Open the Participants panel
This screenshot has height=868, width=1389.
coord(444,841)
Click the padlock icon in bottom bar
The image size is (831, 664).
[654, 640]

^^^^^^^^^^^^^^^^

ACTIVITY |
In full and word for word, restate the data.

WORKED SOLUTION |
Open the Participants panel
This screenshot has height=868, width=1389.
coord(444,841)
Click the padlock icon in bottom bar
The image size is (831, 664).
[654, 640]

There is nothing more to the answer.